My favorite tech in 2025

June 2025 | Frameworks and tools I enjoy using as a fullstack developer

⚠️ These are some of my unfiltered thoughts on frameworks and tools I've used

Tanstack Start

After using Nextjs and Remix (now React Router 7) for a while, Tanstack Start and Router are a breadth of fresh air. While Nextjs and React Server Components are great, I feel there are too many footguns, and I often find myself re-architecting my app to follow the "Nextjs way" of doing things.

In my opinion, the best thing about Tanstack Start is the type safety.

oRPC + Tanstck Query

oRPC is an alternative to tRPC.

When tRPC was first released, I immediately started using it. Before that, I don't think there was a simple solution to easily share types between your frontend and backend. I didn't want to set up GraphQL or have a code-generation setup to keep things simple. Nextjs solved GETting with getServerSideProps, but they didn't have a great solution for POST. It was easy to create an API route and use fetch, but you'd have to manually type responses.

tRPC is great, but with it, you are limited to a TypeScript frontend and backend. oRPC, however, supports OpenAPI. I also find the setup process of oRPC way simpler.

Nuqs

Nuqs makes it easy to manage URL search params with type safety.

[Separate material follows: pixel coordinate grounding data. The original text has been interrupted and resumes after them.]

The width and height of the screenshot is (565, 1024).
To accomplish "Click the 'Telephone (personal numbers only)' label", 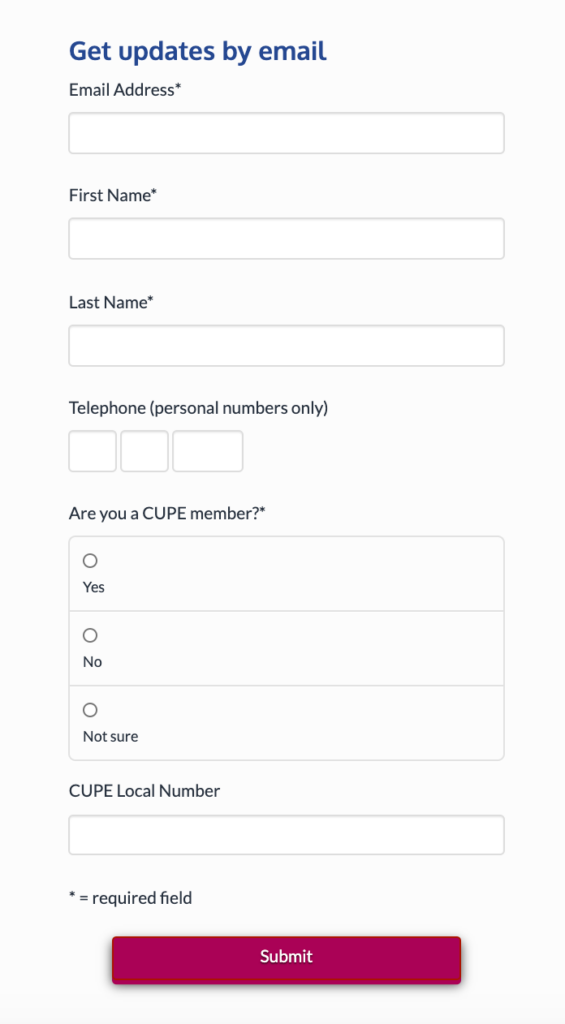I will (199, 408).
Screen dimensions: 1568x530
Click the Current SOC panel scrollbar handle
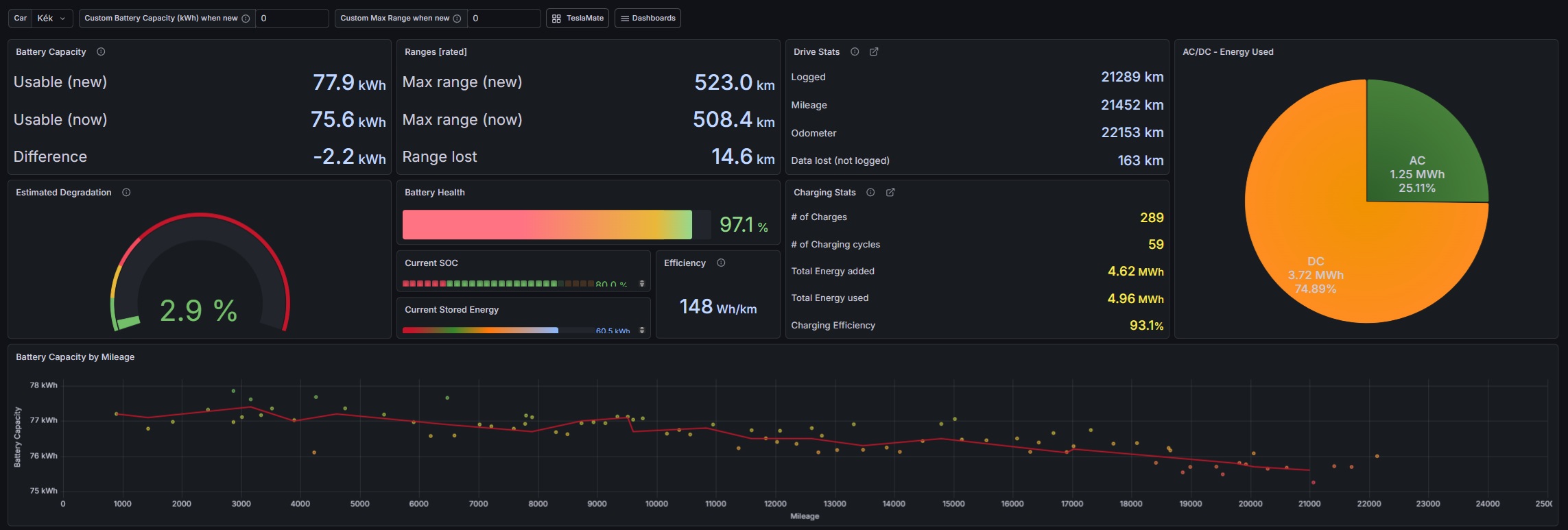642,283
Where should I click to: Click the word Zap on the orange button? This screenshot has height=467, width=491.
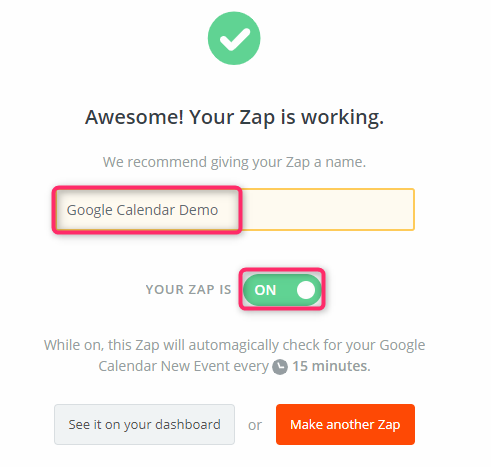click(389, 425)
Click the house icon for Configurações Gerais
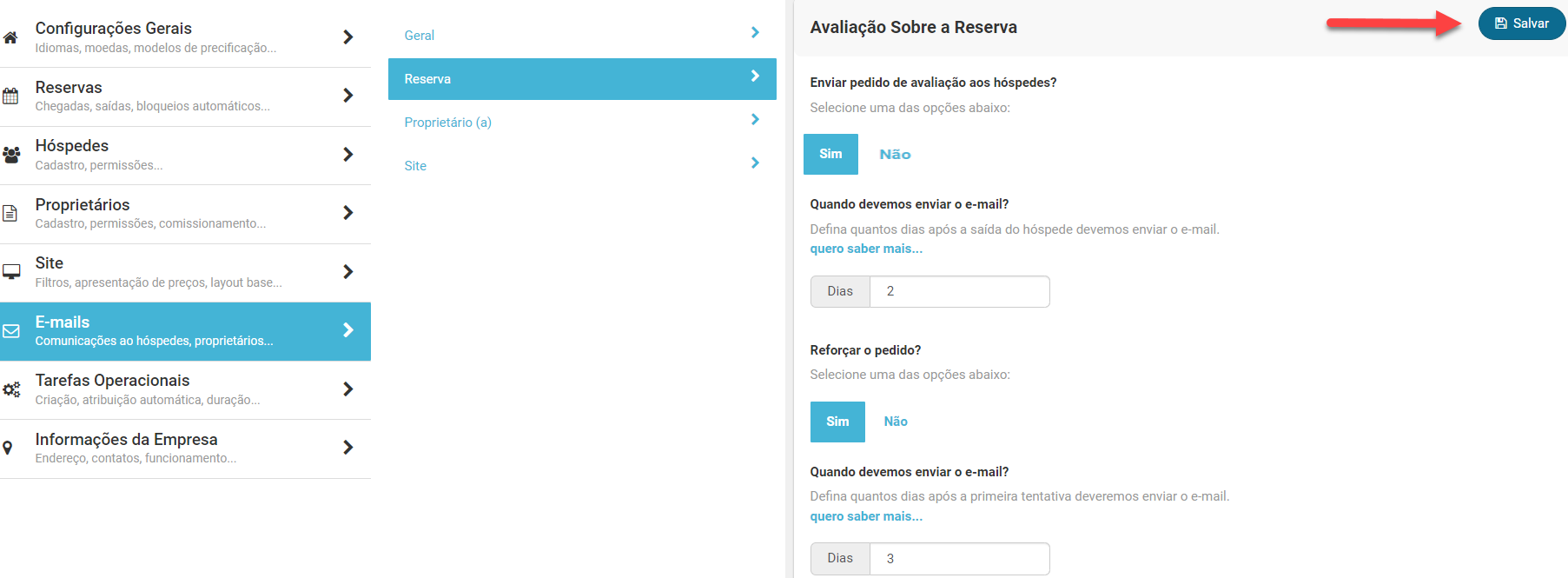Viewport: 1568px width, 578px height. [10, 37]
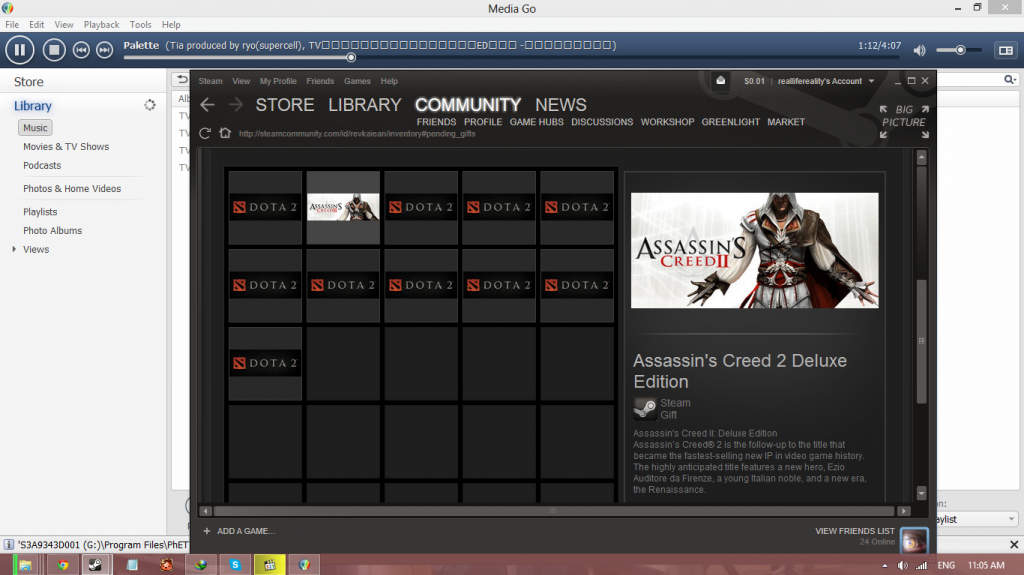Open the MARKET community link

click(785, 122)
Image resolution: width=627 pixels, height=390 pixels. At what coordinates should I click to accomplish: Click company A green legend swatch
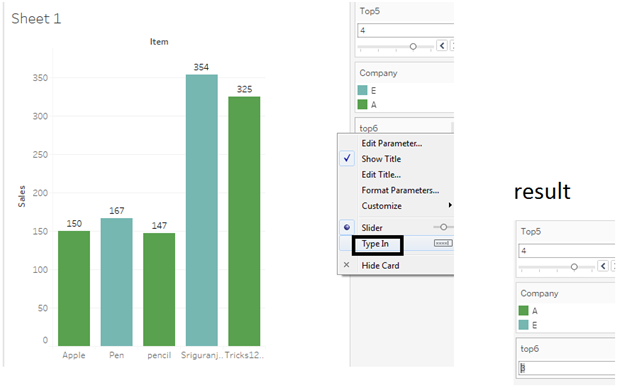(x=363, y=104)
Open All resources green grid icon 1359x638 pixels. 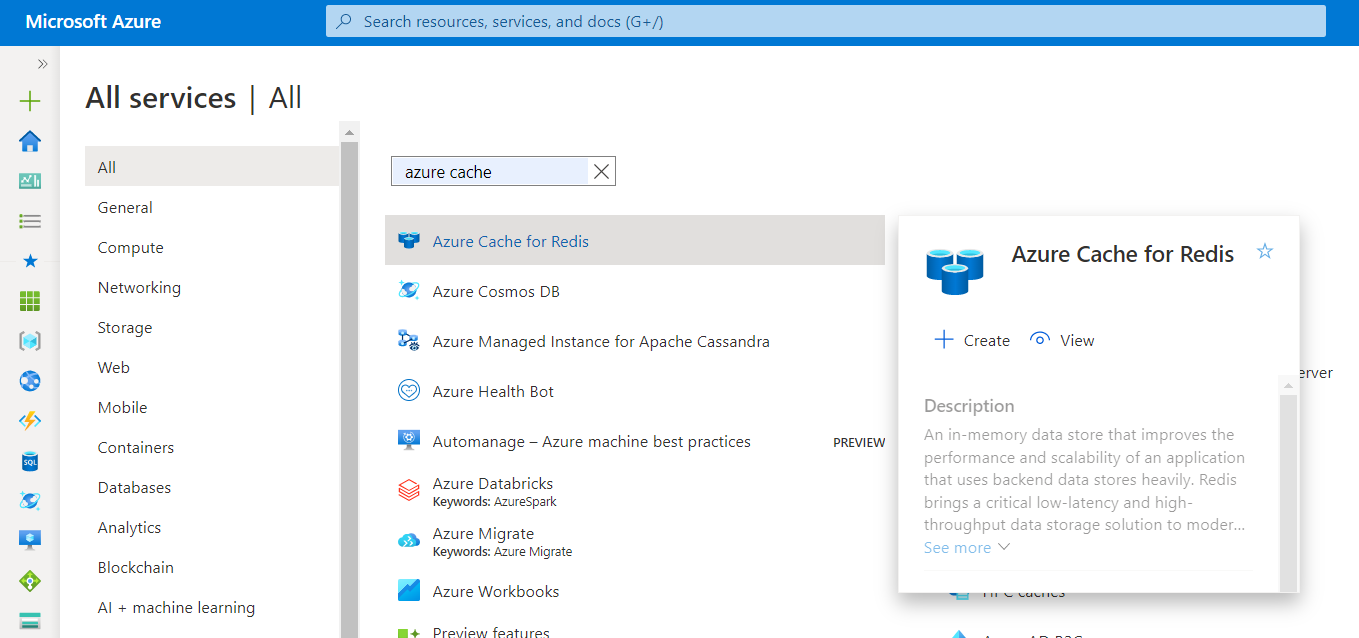30,301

I've always liked using the URL as a state manager. Not only is it built in to all browsers (obviously, it's just the URL), but it makes it easy share the state with others. Dealing with search params has always been a pain with React, and Nuqs makes it a bit too easy.

Cursor

For a while, I'd just open a new ChatGPT chat, ask a question, read the code, and copy it into VSCode. It took me a while to get into Cursor and get used to using it, but after using it for around 2 months, I definitely feel way more productive.

Railway

I've been using services like Vercel and Netlify for way too long, and the ease of serverless deployments has spoiled me. I think this has definitely made me a little scared of "traditional" hosting.

I've used Fly.io and Railway.com, and while both are amazing, Railway really stands out with its ease of use in my opinion. Although it is not super useful, I really like the canvas view in larger projects.